Download and Run the Cloudera Manager Server Installer

  1. Download the Cloudera Manager installer binary from Cloudera Manager Downloads to the cluster host where you want to install the Cloudera Manager Server.
    1. Under Cloudera Manager 5.x downloads, click Download Cloudera Manager Express Edition.
    2. Optionally register and click Submit or click the Just take me to the download page link.
    The cloudera-manager-installer.bin file downloads.
  2. Change cloudera-manager-installer.bin to have executable permission.
    $ chmod u+x cloudera-manager-installer.bin
  3. Run the Cloudera Manager Server installer.
    $ sudo ./cloudera-manager-installer.bin
  4. Read the Cloudera Manager README and then press Return or Enter to choose Next.
  5. Read the Cloudera Manager Standard License and then press Return or Enter to choose Next. Use the arrow keys and press Return or Enter to choose Yes to confirm you accept the license.
  6. Read the Oracle Binary Code License Agreement and then press Return or Enter to choose Next.
  7. When the installation completes, the complete URL provided for the Cloudera Manager Admin Console, including the port number, which is 7180 by default. Press Return or Enter to choose OK to continue.
  8. Press Return or Enter to choose OK to exit the installer.
  9. On RHEL 5 and CentOS 5, install Python 2.6 or 2.7. Download the appropriate repository rpm packages to the Cloudera Manager Server host and then install Python using yum. For example, use the following commands:
    $ su -c 'rpm -Uvh http://download.fedoraproject.org/pub/epel/5/i386/epel-release-5-4.noarch.rpm'
    ...
    $ yum install python26
  Note: If the installation is interrupted for some reason, you may need to clean up before you can re-run it. See Uninstalling Cloudera Manager and Managed Software in the Cloudera Manager Installation Guide.

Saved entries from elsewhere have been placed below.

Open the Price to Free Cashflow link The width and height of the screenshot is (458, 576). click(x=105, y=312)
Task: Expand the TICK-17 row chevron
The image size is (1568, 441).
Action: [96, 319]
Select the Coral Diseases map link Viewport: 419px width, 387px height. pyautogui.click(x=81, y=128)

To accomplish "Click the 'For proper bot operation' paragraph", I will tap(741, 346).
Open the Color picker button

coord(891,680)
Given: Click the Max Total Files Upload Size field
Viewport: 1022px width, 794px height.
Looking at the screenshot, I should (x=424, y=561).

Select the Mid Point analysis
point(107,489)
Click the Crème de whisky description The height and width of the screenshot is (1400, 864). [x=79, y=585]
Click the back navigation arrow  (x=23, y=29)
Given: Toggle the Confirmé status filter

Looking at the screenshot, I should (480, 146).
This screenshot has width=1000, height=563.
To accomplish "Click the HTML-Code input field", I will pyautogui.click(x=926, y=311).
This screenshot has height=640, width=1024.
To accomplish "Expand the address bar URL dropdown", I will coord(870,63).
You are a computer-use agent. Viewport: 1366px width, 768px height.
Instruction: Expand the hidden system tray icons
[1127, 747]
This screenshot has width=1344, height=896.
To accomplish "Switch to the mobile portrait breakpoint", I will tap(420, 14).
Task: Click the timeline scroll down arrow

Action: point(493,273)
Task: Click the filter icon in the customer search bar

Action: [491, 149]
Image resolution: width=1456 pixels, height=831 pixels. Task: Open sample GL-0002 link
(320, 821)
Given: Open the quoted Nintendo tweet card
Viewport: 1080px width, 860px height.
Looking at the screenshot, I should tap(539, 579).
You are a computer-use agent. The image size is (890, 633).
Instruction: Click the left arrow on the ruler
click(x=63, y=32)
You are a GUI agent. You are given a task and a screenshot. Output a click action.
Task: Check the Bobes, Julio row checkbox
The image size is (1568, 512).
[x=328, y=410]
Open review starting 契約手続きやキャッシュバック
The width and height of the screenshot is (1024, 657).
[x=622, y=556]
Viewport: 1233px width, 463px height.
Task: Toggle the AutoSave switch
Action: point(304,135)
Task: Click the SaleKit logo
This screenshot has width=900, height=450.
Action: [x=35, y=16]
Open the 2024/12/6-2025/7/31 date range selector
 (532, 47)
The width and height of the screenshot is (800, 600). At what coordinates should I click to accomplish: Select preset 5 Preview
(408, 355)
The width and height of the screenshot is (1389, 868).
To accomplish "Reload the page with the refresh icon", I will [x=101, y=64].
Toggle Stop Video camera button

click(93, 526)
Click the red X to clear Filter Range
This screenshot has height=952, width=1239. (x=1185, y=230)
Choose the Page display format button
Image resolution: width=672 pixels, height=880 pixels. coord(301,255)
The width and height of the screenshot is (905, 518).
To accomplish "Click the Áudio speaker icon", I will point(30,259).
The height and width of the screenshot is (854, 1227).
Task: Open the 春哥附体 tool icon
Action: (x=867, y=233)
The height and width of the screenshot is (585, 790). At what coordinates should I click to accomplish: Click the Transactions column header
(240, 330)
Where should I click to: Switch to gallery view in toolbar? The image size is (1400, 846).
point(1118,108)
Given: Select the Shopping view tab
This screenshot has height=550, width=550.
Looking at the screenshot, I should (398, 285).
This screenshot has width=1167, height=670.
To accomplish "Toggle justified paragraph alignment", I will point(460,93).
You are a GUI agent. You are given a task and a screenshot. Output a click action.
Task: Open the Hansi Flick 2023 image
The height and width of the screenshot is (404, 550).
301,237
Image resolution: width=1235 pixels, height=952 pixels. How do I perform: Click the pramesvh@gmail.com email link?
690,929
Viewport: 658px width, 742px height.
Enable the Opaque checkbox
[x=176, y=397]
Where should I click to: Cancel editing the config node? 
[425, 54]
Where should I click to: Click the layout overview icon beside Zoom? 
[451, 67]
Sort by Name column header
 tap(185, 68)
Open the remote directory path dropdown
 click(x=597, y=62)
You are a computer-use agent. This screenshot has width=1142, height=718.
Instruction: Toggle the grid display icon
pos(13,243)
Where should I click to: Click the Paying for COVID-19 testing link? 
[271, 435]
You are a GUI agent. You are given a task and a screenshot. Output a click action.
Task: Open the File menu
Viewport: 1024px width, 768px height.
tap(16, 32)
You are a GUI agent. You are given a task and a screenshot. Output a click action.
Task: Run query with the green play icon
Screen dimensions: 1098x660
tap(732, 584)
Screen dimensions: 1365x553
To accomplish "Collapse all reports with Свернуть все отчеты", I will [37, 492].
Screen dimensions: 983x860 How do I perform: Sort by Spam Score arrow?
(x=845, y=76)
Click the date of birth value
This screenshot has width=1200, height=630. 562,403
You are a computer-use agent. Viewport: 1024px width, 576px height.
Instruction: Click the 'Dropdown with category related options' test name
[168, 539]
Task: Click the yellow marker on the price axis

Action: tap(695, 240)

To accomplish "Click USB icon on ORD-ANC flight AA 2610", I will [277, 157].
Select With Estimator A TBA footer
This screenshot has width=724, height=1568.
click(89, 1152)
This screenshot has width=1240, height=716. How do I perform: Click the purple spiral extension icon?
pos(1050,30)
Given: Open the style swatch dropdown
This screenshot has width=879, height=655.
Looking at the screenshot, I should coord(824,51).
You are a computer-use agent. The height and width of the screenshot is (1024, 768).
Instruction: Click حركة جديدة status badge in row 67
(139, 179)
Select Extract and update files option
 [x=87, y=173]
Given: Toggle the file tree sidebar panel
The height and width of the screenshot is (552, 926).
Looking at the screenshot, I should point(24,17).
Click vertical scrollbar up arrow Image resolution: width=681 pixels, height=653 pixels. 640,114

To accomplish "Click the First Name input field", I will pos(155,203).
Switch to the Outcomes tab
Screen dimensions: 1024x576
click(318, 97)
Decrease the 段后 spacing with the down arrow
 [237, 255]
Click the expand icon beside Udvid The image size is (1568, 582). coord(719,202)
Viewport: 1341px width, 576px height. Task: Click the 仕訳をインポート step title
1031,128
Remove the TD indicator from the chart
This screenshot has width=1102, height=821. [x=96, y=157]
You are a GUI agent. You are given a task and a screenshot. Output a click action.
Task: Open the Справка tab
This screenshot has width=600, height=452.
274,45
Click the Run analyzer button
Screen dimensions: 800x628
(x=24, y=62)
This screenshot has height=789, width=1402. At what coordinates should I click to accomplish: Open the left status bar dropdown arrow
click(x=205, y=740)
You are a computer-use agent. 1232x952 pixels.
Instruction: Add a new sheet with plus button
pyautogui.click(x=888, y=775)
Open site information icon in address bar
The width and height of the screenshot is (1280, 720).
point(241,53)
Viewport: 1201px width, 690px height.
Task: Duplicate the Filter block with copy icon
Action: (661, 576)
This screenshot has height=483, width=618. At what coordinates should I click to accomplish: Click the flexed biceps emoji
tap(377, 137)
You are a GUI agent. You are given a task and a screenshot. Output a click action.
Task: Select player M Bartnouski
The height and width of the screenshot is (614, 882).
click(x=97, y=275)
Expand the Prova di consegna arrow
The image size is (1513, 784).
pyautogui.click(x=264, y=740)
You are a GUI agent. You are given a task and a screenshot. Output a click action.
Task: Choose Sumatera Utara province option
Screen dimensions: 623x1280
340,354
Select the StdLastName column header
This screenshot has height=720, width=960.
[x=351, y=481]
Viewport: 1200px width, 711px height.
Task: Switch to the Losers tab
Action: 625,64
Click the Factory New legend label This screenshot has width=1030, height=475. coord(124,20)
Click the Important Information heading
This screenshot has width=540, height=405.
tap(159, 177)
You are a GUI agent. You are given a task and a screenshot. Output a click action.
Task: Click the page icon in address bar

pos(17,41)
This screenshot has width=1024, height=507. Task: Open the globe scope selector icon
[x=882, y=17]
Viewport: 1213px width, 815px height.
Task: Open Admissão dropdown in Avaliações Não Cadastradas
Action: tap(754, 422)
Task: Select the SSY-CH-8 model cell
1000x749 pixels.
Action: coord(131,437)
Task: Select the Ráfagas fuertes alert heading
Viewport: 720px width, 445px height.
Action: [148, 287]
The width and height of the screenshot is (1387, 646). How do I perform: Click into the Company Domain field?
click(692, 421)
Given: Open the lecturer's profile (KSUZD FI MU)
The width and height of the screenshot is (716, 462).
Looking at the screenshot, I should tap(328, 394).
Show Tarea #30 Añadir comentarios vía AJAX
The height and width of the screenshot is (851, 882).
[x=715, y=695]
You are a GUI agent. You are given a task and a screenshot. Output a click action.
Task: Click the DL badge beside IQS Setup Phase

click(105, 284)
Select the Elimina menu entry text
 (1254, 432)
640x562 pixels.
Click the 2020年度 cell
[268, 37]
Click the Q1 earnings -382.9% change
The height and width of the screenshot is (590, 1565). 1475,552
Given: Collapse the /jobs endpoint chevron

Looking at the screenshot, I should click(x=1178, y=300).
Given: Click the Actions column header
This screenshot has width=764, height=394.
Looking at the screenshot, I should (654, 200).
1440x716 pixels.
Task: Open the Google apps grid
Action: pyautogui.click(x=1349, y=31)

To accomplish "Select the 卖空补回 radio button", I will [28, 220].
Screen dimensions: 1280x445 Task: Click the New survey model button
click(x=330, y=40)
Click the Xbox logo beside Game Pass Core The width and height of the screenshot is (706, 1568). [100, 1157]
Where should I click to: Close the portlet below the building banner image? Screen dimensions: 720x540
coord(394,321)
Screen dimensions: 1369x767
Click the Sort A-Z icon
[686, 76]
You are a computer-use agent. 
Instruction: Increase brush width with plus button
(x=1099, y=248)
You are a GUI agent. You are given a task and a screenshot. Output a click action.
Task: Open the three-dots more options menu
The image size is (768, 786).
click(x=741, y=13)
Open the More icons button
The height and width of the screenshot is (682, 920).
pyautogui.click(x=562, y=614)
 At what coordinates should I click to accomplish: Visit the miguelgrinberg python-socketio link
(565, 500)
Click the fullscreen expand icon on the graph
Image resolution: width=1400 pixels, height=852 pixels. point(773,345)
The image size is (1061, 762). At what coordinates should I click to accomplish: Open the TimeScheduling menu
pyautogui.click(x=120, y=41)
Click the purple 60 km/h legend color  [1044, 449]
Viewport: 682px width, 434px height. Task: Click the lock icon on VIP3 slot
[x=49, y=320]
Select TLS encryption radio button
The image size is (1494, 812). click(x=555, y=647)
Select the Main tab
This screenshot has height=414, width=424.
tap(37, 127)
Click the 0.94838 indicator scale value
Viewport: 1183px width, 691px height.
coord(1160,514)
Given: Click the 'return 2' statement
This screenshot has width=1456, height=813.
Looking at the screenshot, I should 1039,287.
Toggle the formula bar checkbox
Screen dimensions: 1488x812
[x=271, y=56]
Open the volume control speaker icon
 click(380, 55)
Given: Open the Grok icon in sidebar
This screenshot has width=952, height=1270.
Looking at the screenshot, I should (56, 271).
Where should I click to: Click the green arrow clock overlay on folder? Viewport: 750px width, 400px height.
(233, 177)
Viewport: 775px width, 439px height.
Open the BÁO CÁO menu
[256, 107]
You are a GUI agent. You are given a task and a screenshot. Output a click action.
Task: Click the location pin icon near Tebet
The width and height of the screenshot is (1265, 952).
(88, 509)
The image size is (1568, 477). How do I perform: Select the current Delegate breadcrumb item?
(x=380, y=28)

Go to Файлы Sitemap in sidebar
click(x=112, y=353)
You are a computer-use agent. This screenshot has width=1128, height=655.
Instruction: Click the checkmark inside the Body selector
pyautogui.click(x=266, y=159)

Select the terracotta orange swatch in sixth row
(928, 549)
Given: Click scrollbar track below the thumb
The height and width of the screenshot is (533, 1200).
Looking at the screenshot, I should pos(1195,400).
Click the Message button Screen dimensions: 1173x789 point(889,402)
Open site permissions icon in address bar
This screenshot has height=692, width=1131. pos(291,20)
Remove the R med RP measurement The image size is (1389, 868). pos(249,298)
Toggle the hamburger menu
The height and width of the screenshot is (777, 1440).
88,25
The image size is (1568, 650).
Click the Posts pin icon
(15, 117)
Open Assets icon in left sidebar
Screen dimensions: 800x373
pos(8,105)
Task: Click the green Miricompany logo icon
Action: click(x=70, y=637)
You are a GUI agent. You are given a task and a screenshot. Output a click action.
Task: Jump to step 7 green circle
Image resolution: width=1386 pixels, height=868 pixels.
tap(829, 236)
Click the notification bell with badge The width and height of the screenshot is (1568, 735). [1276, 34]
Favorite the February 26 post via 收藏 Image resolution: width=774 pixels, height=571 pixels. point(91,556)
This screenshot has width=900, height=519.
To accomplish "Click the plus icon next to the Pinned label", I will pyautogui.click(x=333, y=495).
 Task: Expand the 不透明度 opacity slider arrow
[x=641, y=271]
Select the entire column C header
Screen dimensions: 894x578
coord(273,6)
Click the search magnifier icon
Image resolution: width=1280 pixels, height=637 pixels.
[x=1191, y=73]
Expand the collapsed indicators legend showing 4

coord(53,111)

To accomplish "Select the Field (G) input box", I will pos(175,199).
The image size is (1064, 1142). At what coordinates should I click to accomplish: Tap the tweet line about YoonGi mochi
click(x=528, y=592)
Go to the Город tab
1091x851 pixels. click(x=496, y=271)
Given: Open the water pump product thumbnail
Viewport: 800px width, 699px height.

Start the Cloudera Manager Admin Console

  1. Wait several minutes for the Cloudera Manager Server to complete its startup. To observe the startup process you can perform tail -f /var/log/cloudera-scm-server/cloudera-scm-server.log on the Cloudera Manager Server host. If the Cloudera Manager Server does not start, see Troubleshooting Installation and Upgrade Problems.
  2. In a web browser, enter http://Server host:7180, where Server host is the fully-qualified domain name or IP address of the host where you installed the Cloudera Manager Server. The login screen for Cloudera Manager Admin Console displays.
  3. Log into Cloudera Manager Admin Console with the credentials: Username: admin Password: admin.

Install and Configure Software Using the Cloudera Manager Wizard

Installing and configuring Cloudera Manager, CDH, and managed service software on the cluster hosts involves the following three main steps.

Choose Cloudera Manager Edition and Specify Hosts

  1. Choose Cloudera Enterprise Data Hub Edition Trial, which does not require a license, but expires after 60 days and cannot be renewed. The trial allows you to create all CDH and managed services supported by Cloudera Manager. Click Continue.
  2. Information is displayed indicating what edition of Cloudera Manager will be installed and the services you can choose from. Click Continue.
  3. Specify the hosts on which to install CDH and managed services. You can specify hostnames and/or IP addresses and ranges, for example: 10.1.1.[1-4] or host[1-3].company.com. You can specify multiple addresses and address ranges by separating them by commas, semicolons, tabs, or blank spaces, or by placing them on separate lines.
  4. Click Search. Cloudera Manager identifies the hosts on your cluster. Verify that the number of hosts shown matches the number of hosts where you want to install services. Deselect host entries that do not exist and deselect the hosts where you do not want to install services. Click Continue. The Select Repository page displays.

Install CDH and Managed Service Software

  1. Keep the default distribution method Use Parcels and the default version of CDH 5.
  2. For the Cloudera Manager Agent, keep the default Matched release for this Cloudera Manager Server. Click Continue twice.
  3. Specify host SSH login properties:
    1. Keep the default login root or enter the user name for an account that has password-less sudo permission.
    2. If you choose to use password authentication, enter and confirm the password.
    Click Continue. Cloudera Manager installs the Oracle JDK and the Cloudera Manager Agent packages on each host and starts the Agent.
  4. Click Continue. Cloudera Manager installs CDH. During the parcel installation, progress is indicated for the two phases of the parcel installation process (Download and Distribution) in a separate progress bars. When the Continue button appears at the bottom of the screen, the installation process is completed.
  5. Click Continue. The Host Inspector runs to validate the installation, and provides a summary of what it finds, including all the versions of the installed components. If the validation is successful, click Finish. The Cluster Setup page displays.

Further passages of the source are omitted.